= DATA TO PROCESS =
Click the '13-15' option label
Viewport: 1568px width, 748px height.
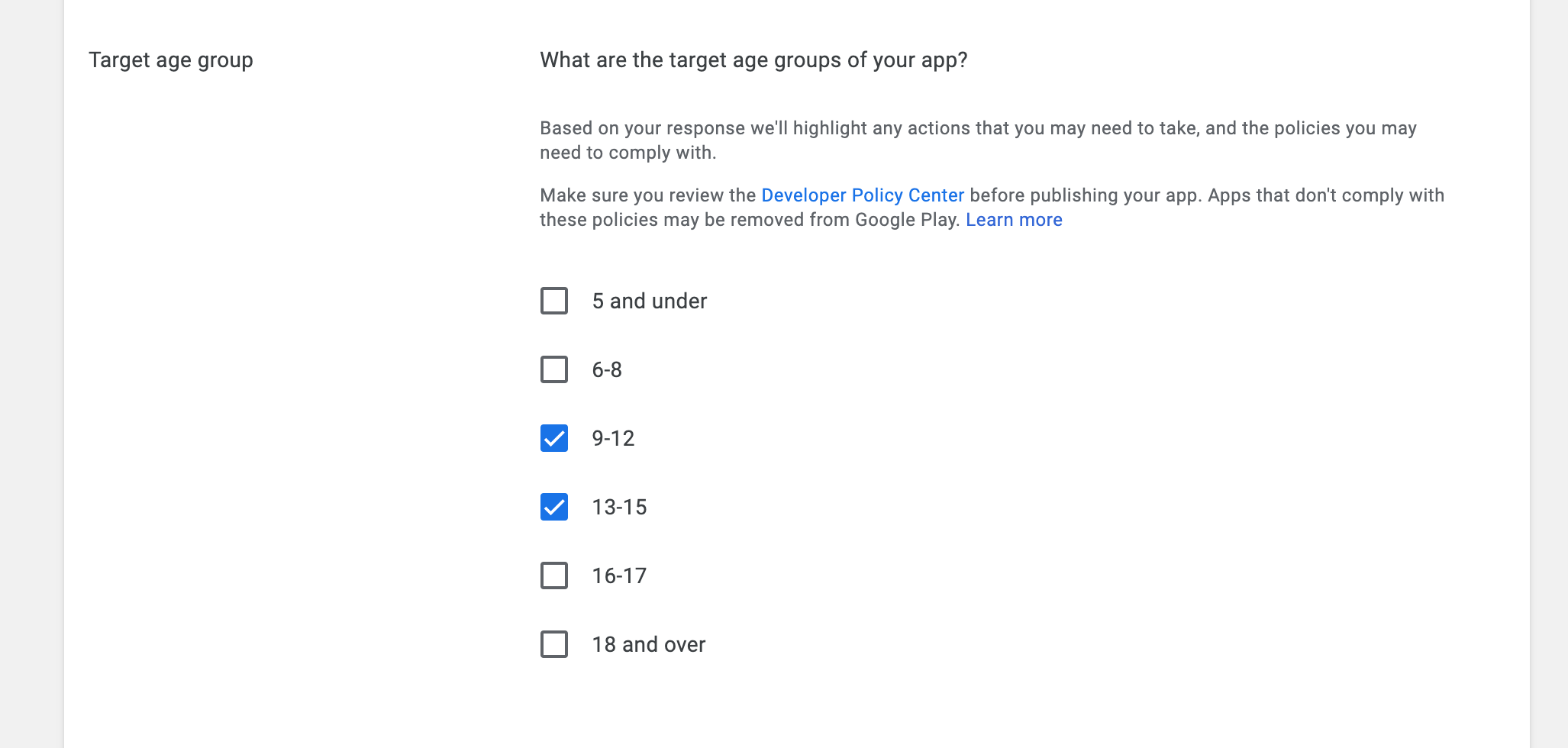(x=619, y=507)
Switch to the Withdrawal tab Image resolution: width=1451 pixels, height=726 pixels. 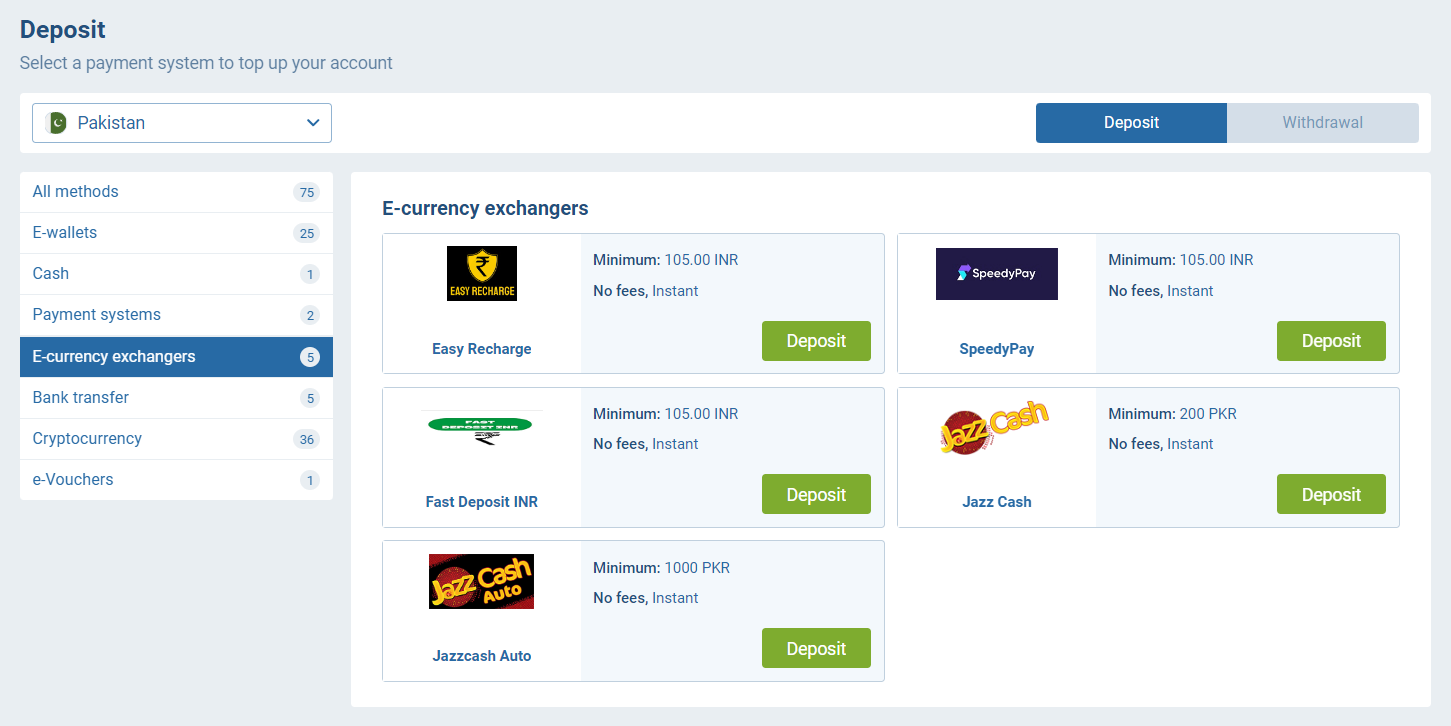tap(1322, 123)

---

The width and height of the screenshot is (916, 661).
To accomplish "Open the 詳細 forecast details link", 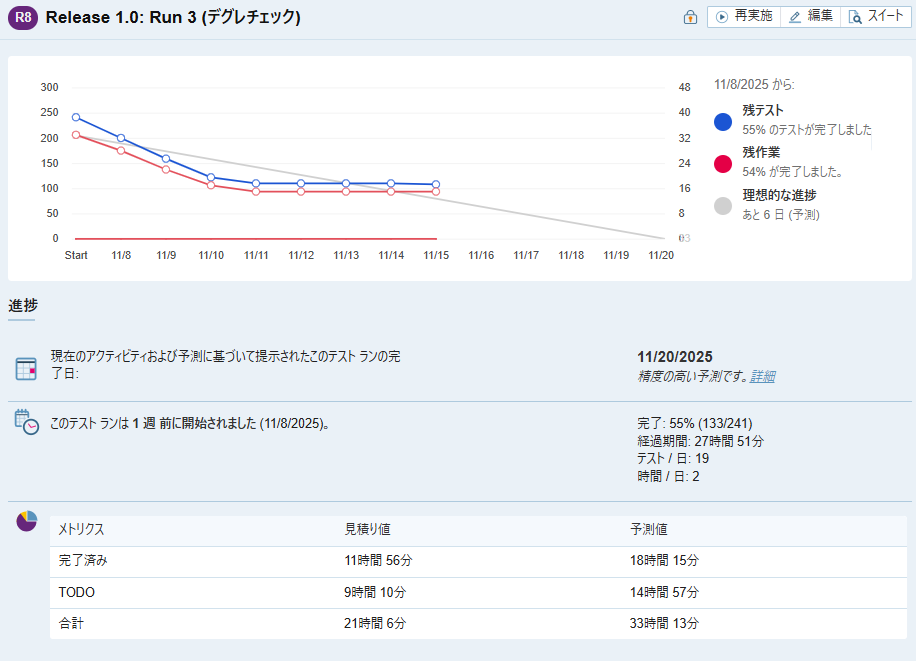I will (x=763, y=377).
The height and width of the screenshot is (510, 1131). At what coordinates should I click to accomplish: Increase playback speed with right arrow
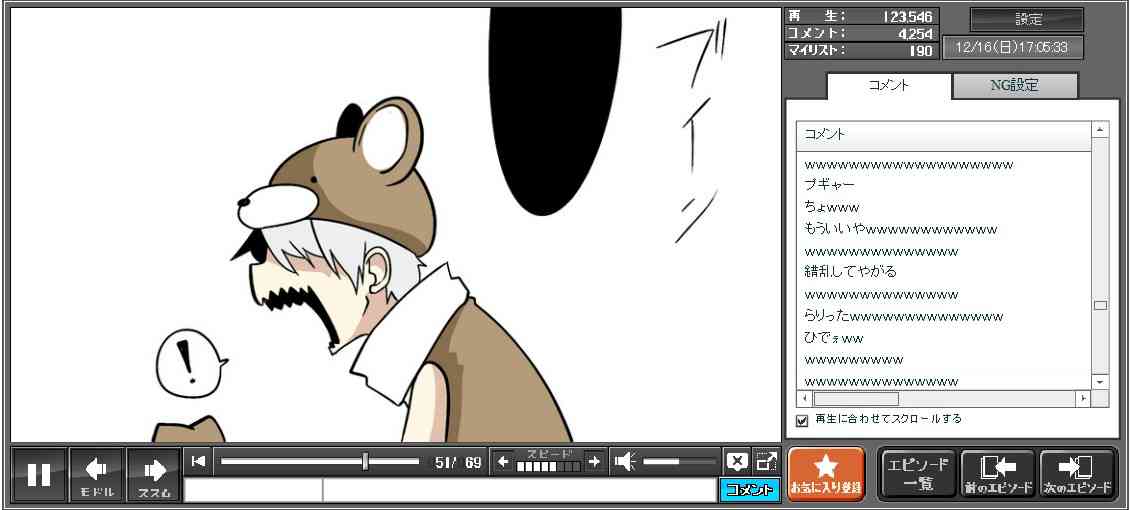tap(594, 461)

= WHAT IS BEING ASKED =
Rewrite everything from the line containing "The height and" down to the line containing "tap(594, 461)" in the listing as a two-column CSV with the headers instruction and coordinates, one row per entry, putting each text and its answer in a single quoted field with line breaks turned into spaces. Leave the pictures out.

= PROBLEM SOLUTION =
instruction,coordinates
"The height and width of the screenshot is (510, 1131). At what coordinates should I click to accomplish: Increase playback speed with right arrow","tap(594, 461)"